■ **TASK TO CARRY OUT**: Reproduce every line of the material below with no changes at all.

Word and element location records:
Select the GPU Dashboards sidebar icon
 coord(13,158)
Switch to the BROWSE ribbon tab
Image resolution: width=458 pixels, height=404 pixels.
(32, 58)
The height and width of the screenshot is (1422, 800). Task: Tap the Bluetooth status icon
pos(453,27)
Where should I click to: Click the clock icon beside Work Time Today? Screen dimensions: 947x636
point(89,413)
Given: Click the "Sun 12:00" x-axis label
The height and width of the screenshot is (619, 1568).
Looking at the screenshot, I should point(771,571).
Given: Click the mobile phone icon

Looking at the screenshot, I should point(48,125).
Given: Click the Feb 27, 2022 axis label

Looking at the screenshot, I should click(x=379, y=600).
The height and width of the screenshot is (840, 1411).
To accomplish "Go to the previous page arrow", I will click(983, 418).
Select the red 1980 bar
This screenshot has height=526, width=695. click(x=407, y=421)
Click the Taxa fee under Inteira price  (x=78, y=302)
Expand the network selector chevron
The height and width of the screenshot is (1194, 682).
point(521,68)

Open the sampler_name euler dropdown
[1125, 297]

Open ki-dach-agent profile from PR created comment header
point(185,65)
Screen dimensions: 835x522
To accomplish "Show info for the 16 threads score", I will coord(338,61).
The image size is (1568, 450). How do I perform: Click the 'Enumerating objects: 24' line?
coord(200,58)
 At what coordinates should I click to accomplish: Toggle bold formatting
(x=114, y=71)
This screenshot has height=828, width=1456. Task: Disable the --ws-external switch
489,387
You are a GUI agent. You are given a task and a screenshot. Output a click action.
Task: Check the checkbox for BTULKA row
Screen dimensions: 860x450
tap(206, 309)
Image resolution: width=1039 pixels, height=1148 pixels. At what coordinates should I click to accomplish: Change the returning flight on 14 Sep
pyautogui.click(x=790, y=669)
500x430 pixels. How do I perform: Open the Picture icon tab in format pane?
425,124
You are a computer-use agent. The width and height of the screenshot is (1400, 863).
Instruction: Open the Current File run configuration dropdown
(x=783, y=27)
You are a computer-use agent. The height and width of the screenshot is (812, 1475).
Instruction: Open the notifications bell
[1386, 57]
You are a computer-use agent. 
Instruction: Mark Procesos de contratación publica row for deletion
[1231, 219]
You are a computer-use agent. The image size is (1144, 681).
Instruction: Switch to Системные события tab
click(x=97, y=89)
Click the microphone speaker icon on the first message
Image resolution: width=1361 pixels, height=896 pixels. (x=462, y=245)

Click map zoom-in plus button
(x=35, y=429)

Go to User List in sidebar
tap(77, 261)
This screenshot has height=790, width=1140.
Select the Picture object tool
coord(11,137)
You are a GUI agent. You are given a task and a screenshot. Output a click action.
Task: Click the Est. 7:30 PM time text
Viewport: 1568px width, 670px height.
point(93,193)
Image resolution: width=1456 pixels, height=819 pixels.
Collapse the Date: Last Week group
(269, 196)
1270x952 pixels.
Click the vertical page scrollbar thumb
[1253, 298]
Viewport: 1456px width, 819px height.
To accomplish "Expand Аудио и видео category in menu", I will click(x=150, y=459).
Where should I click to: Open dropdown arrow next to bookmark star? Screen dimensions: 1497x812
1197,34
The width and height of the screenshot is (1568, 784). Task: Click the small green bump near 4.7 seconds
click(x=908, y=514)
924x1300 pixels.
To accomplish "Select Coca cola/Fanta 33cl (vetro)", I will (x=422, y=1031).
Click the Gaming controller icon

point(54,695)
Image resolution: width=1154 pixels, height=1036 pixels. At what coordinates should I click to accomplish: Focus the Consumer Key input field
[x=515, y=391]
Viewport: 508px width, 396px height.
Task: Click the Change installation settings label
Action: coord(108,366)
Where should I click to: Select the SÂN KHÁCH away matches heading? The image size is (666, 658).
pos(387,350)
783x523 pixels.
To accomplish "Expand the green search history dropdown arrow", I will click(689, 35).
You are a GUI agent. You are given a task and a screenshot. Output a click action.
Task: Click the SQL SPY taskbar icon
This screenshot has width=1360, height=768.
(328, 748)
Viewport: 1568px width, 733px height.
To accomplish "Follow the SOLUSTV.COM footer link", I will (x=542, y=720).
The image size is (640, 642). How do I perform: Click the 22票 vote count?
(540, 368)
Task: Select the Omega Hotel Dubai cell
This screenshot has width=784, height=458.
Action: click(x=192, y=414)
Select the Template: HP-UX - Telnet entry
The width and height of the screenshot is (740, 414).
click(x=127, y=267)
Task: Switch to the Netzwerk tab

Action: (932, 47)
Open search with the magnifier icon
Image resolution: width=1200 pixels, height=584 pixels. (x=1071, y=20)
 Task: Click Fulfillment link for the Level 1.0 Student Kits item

■ **ANSWER TO THIS EXERCISE**:
Select the GPU Dashboards sidebar icon
 coord(13,158)
Switch to the BROWSE ribbon tab
Image resolution: width=458 pixels, height=404 pixels.
(32, 58)
The height and width of the screenshot is (1422, 800). Task: Tap the Bluetooth status icon
pos(453,27)
Where should I click to: Click the clock icon beside Work Time Today? Screen dimensions: 947x636
point(89,413)
Given: Click the "Sun 12:00" x-axis label
The height and width of the screenshot is (619, 1568).
Looking at the screenshot, I should point(771,571).
Given: Click the mobile phone icon

Looking at the screenshot, I should point(48,125).
Given: Click the Feb 27, 2022 axis label

Looking at the screenshot, I should click(x=379, y=600).
The height and width of the screenshot is (840, 1411).
To accomplish "Go to the previous page arrow", I will click(983, 418).
Select the red 1980 bar
This screenshot has height=526, width=695. click(x=407, y=421)
Click the Taxa fee under Inteira price  (x=78, y=302)
Expand the network selector chevron
The height and width of the screenshot is (1194, 682).
point(521,68)

Open the sampler_name euler dropdown
[1125, 297]

Open ki-dach-agent profile from PR created comment header
point(185,65)
Screen dimensions: 835x522
To accomplish "Show info for the 16 threads score", I will coord(338,61).
The image size is (1568, 450). How do I perform: Click the 'Enumerating objects: 24' line?
coord(200,58)
 At what coordinates should I click to accomplish: Toggle bold formatting
(x=114, y=71)
This screenshot has height=828, width=1456. Task: Disable the --ws-external switch
489,387
You are a GUI agent. You are given a task and a screenshot. Output a click action.
Task: Check the checkbox for BTULKA row
Screen dimensions: 860x450
tap(206, 309)
Image resolution: width=1039 pixels, height=1148 pixels. At what coordinates should I click to accomplish: Change the returning flight on 14 Sep
pyautogui.click(x=790, y=669)
500x430 pixels. How do I perform: Open the Picture icon tab in format pane?
425,124
You are a computer-use agent. The width and height of the screenshot is (1400, 863).
Instruction: Open the Current File run configuration dropdown
(x=783, y=27)
You are a computer-use agent. The height and width of the screenshot is (812, 1475).
Instruction: Open the notifications bell
[1386, 57]
You are a computer-use agent. 
Instruction: Mark Procesos de contratación publica row for deletion
[1231, 219]
You are a computer-use agent. The image size is (1144, 681).
Instruction: Switch to Системные события tab
click(x=97, y=89)
Click the microphone speaker icon on the first message
Image resolution: width=1361 pixels, height=896 pixels. (x=462, y=245)

Click map zoom-in plus button
(x=35, y=429)

Go to User List in sidebar
tap(77, 261)
This screenshot has height=790, width=1140.
Select the Picture object tool
coord(11,137)
You are a GUI agent. You are given a task and a screenshot. Output a click action.
Task: Click the Est. 7:30 PM time text
Viewport: 1568px width, 670px height.
point(93,193)
Image resolution: width=1456 pixels, height=819 pixels.
Collapse the Date: Last Week group
(269, 196)
1270x952 pixels.
Click the vertical page scrollbar thumb
[1253, 298]
Viewport: 1456px width, 819px height.
To accomplish "Expand Аудио и видео category in menu", I will click(x=150, y=459).
Where should I click to: Open dropdown arrow next to bookmark star? Screen dimensions: 1497x812
1197,34
The width and height of the screenshot is (1568, 784). Task: Click the small green bump near 4.7 seconds
click(x=908, y=514)
924x1300 pixels.
To accomplish "Select Coca cola/Fanta 33cl (vetro)", I will (x=422, y=1031).
Click the Gaming controller icon

point(54,695)
Image resolution: width=1154 pixels, height=1036 pixels. At what coordinates should I click to accomplish: Focus the Consumer Key input field
[x=515, y=391]
Viewport: 508px width, 396px height.
Task: Click the Change installation settings label
Action: coord(108,366)
Where should I click to: Select the SÂN KHÁCH away matches heading? The image size is (666, 658).
pos(387,350)
783x523 pixels.
To accomplish "Expand the green search history dropdown arrow", I will click(689, 35).
You are a GUI agent. You are given a task and a screenshot. Output a click action.
Task: Click the SQL SPY taskbar icon
This screenshot has width=1360, height=768.
(328, 748)
Viewport: 1568px width, 733px height.
To accomplish "Follow the SOLUSTV.COM footer link", I will (x=542, y=720).
The image size is (640, 642). How do I perform: Click the 22票 vote count?
(540, 368)
Task: Select the Omega Hotel Dubai cell
This screenshot has width=784, height=458.
Action: click(x=192, y=414)
Select the Template: HP-UX - Telnet entry
The width and height of the screenshot is (740, 414).
click(x=127, y=267)
Task: Switch to the Netzwerk tab

Action: (932, 47)
Open search with the magnifier icon
Image resolution: width=1200 pixels, height=584 pixels. (x=1071, y=20)
 Task: Click Fulfillment link for the Level 1.0 Student Kits item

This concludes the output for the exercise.